Eric's father was a Fellow of St John's College from 1876 until his marriage in 1883. He appears to have spent the first five years of his marriage in Oxford, and then in 1888 he was appointed Vicar of Chalfont St Peter. At the time of the 1891 census he was living in the vicarage there with his wife and their first three children: George (6), Katharine (4), and Olga (1), plus a cook, housemaid, and nurse.

Rogate, London Road

 

The family were still at the vicarage in Chalfont St Peter at the time of the 1901 census. The two eldest children were away at boarding school: George (16) was at Winchester, and Katharine (15) at the Corran Collegiate School in Watford (run by Eleanor Frances Jourdain, who was later to become Principal of St Hugh's College). The three youngest children were at home: Olga (11), Frances (9), and Eric himself (6). The family now had a governess, cook, and a Swiss nurse.

By 1911 Eric’s father was Rector of Bainton in Yorkshire, and he and his wife can be found in the Rectory there on census night. All of the children, however, were away: George (26) was a master at a boarding school at 50–52 Torrington Square, London, where his sister Frances Alice (19) was then boarding as a pupil; Olga (21), who was a kindergarten teacher, was paying a visit to the Vicar of Royston in Yorkshire; and Eric himself, who was now 16, was boarding at Uppingham School. Katharine (25) seems not to be recorded in the census, and may have been abroad.

In 1914 Eric matriculated at the University of Oxford from St John’s College. Shortly afterwards his father died in Yorkshire at the age of 64 (registered first quarter of 1915).

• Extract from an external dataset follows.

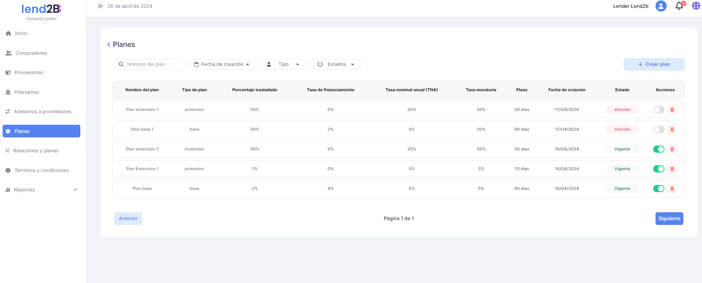Click the notifications bell icon
The image size is (702, 283).
679,6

His widowed mother then moved down to Headington, primarily so that Eric’s sister, Katharine Seymour Woods, could also attend the University of Oxford.

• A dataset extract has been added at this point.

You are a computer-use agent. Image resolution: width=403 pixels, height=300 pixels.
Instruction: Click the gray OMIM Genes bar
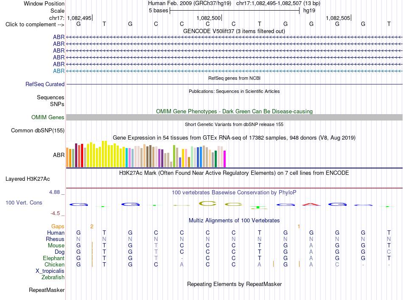click(234, 117)
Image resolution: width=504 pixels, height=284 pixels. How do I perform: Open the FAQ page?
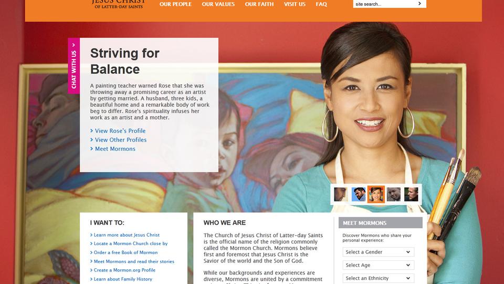tap(321, 4)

The family lived at Rogate at 110 (formerly 36) London Road (left). Their house is on the right of this pair, both of which were demolished to make way for the Iceland block.

Poppy In the First World War Eric Woods volunteered for action and commenced service on 10 April 1915 as a lieutenant in the West Yorkshire Regiment (Prince of Wales’s Own). (The Commonwealth War Graves Commission states that he was in “B” Company of the 9th battalion, while the University Roll of Service states that he was in the 17th battalion.)

He was killed in action at Poelcapelle near Passchendaele in Belgium at the age of 22 on 9 October 1917, but his death was not confirmed until January 1918.

He is remembered on the Tyne Cot Memorial to the Missing (Panel 42 to 47 and 162) in Belgium, and on the roll of honour of St Andrew’s Church in Old Headington. His mother put the following notice in The Times of 29 January 1918:

WOODS.—Killed in action, on the 9th Oct., 1917, previously reported missing, Eric Joseph Woods, Lieut., West Yorks Regt., beloved younger son of the late Rev. F. H. Woods, B.D., Rector of Bainton, Yorks, and formerly fellow of St John’s College, Oxford, and of Mrs. Woods, Rogate, Headington, Oxford, aged 22.

Administration was granted in London to his widowed mother, Frances Edith Woods, on 2 June 1919 . He left £910 15s. 6d.

Woods in St John’s
Above: Woods’s name on the roll of honour
of St John’s College, Oxford


Below: E. J. Woods’s name on the Tyne Cot Memorial in Belgium, kindly supplied by British War Graves.

Eric Woods on Tyne Cot Memorial


Postscript

St Andrew's memorial board

Eric’s mother
  • Mrs Frances Edith Woods bought a plot of land running between Stephen Road and Osler Road in memory of her son, Eric Joseph Woods, and at the Stephen Road end built a new home for herself, which she called Hunsdon House: she is listed there in directories from 1922. She died at the age of 69 in the fourth quarter of 1928 in the Headington District.
Eric’s sister
  • Katharine Seymour Woods started a school at her mother’s home in Stephen Road in the 1920s, and eventually opened Hunsdon House Garden School in their back garden, facing on to Osler Road, and this school still survives today. She lived at the school in Osler Road, and was also the author of several books, including Rural Crafts of England (1949).